Harvard professors Robert Waldinger and Marc Schulz debunk that in The Good Life, a recent release that I mowed through in afternoon banana-lounge reading sessions. The book dissects the findings of the world’s longest study on happiness, which kicked off in 1938 when Harvard researchers started tracking 724 US men (yep, just the blokes back then) – a mix of male Harvard students and low-income workers in Boston.
Since then, the Harvard Study of Adult Development has tracked the same people and their families, asking thousands of questions and taking hundreds of measurements including brain scans and blood work. The second generation is now being studied.
The aim? To discover what really makes for a good life.
Over eight decades of studying these lives, the researchers found one thing had more effect on physical and mental health (including heart disease and depression) and longevity than anything else: “Good relationships keep us happier and healthier. Period.”
It doesn’t matter if we’re filthy rich or scraping by, single or hitched. Strong connections are what bolster us against life’s trauma, boredom and grief.
Participants John and Leo both topped their class. John became a partner in a city law firm. Divorced, he worked evenings and weekends. He was one of the least happy respondents.
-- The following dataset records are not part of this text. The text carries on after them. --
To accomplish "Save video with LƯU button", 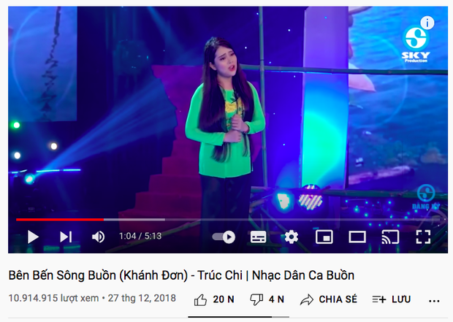I will [x=392, y=299].
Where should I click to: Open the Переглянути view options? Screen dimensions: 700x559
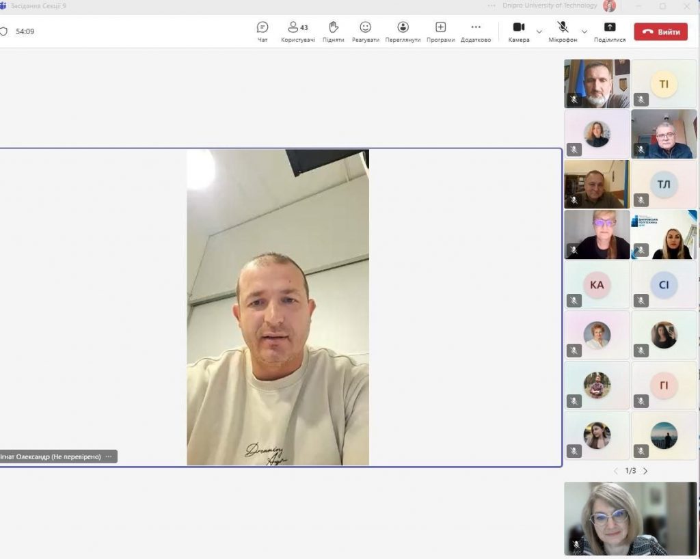point(403,31)
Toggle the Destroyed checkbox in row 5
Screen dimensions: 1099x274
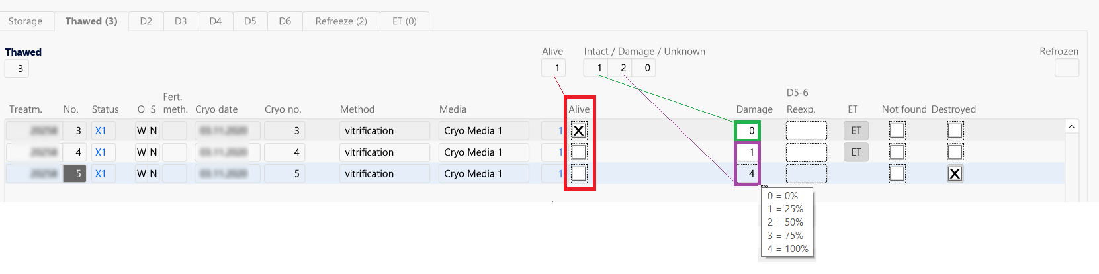click(x=955, y=173)
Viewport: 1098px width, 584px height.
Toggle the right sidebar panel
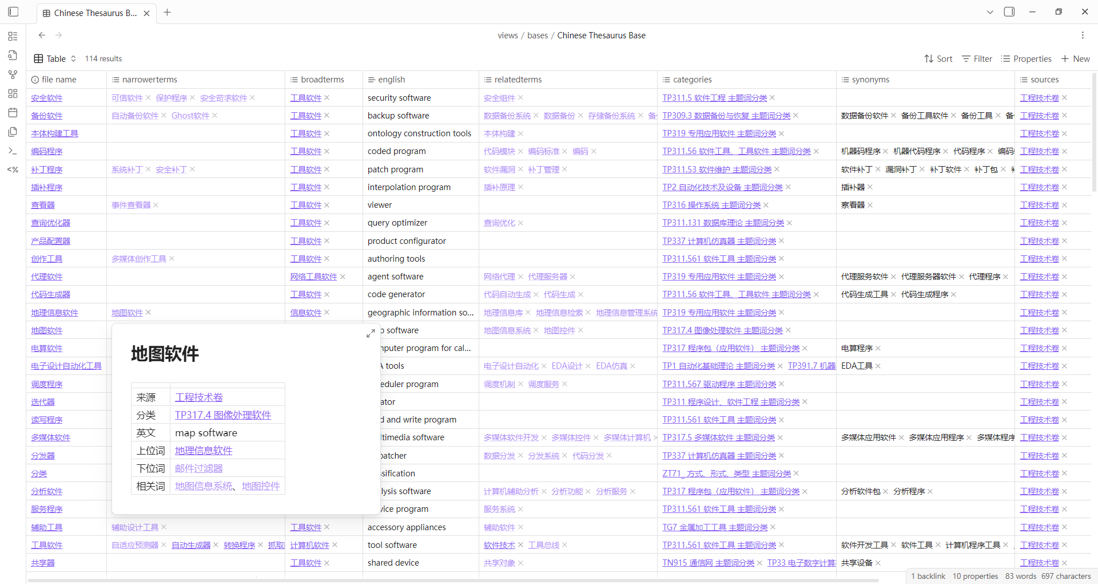(x=1009, y=12)
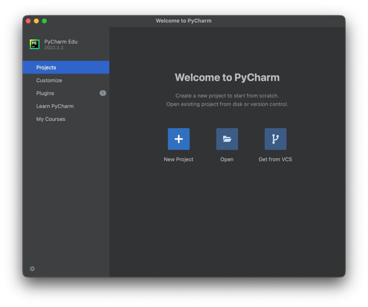Show the My Courses section

(x=51, y=119)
Leo, described as “ordinary” in the study, became a high school teacher in his home town and was home at night to raise his children with his childhood-sweetheart wife. Leo had one of the richest inner lives.
“His identity wasn’t entangled in his work but in his relationships,” Waldinger found, noting that, hallelujah, it’s never too late to get happy. At any age, “you can find real fulfilment by fostering just one or two very warm relationships”.
My plan is to fold the study’s seven main findings into my post-summer life: have relationships that create a sense of safety (tip: write a list of the people you’d ask to do an airport run), don’t take work home, create good relationships at the office, have positive interactions with strangers (it’s as simple as saying “hi” to the person behind you in the coffee line), limit social media use, phone instead of text and see people one-on-one instead of couples’ or group catch-ups.
And I’m counting the sleeps to the next school holidays.